ANNAPOLIS, Md. — Maryland’s public colleges and universities would be required to develop stronger policies for reporting and documenting campus hate crimes and bias incidents under a measure introduced in the General Assembly on Friday in response to the stabbing of a Black Bowie State University student at the University of Maryland.
Democratic Delegate Angela Angel modeled her bill partly on some actions already taken at the College Park campus in the aftermath of U.S Army 2nd Lt. Richard Collins’ death in May 2017, with a goal of seeing those replicated statewide.
For example, the measure calls for a coordinator to take reports and make sure they are posted online for students, faculty and the public to see. The University of Maryland is in the process of hiring such a coordinator.

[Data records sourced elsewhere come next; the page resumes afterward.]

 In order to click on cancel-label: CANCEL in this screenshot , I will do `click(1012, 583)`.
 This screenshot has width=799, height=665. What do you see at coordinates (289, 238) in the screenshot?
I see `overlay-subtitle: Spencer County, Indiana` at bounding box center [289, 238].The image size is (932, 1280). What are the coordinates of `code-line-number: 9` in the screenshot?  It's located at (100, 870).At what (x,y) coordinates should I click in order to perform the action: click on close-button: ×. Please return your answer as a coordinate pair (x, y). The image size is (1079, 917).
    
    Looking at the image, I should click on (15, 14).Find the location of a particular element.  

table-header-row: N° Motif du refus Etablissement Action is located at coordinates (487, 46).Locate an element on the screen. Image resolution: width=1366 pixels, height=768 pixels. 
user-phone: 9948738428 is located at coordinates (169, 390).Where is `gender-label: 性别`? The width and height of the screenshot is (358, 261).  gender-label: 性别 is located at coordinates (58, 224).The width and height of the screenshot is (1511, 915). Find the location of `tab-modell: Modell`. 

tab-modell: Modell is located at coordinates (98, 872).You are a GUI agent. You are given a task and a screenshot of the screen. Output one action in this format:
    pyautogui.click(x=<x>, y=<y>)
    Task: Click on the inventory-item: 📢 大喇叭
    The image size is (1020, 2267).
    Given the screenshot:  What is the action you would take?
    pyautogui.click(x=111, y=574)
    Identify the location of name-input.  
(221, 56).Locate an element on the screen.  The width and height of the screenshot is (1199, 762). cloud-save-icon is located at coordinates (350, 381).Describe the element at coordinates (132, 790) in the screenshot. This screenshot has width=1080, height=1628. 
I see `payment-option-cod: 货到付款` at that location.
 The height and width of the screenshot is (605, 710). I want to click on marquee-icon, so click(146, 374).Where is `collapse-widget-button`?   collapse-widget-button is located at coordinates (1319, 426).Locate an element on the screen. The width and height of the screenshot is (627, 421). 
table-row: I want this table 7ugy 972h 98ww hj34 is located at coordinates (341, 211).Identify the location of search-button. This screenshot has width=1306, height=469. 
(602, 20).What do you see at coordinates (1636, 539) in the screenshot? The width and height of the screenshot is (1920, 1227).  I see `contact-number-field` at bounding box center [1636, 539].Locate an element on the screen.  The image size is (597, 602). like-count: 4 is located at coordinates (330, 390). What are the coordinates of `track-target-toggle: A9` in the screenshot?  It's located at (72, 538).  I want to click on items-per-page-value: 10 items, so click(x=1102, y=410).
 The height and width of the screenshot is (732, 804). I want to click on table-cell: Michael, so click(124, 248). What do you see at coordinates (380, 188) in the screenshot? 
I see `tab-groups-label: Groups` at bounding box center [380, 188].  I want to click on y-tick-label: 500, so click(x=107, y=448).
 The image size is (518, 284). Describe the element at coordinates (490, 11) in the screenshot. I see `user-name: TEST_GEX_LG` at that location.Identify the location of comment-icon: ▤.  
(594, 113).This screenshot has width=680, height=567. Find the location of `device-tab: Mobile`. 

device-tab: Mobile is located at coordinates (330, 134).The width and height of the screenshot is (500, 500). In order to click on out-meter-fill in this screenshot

“I hope the steps the University of Maryland is taking to make the campus a safe place for all students is expanded to all other universities and colleges in the state, and hopefully other states are able to model this bill to protect their students, as well,” said Angel’s chief of staff, Yanet Amanuel, who was part of a coalition urging stronger measures against hate crimes when she was a student there.
The bill would require that the outcome of such investigations be made public. It also would mandate hate-crime awareness training for freshmen, and electronic alert systems that notify students about campus hate crimes. The measure would require the Maryland Higher Education Commission to submit a report to the General Assembly on the universities’ compliance with diversity goals and reporting on hate-bias incidents.
“It seems to be happening in our society more and more — that there’s kind of this undercurrent that we’re not necessarily paying as close attention to — and then when something bubbles up and a tragedy happens, then we’re reactive,” Angel said.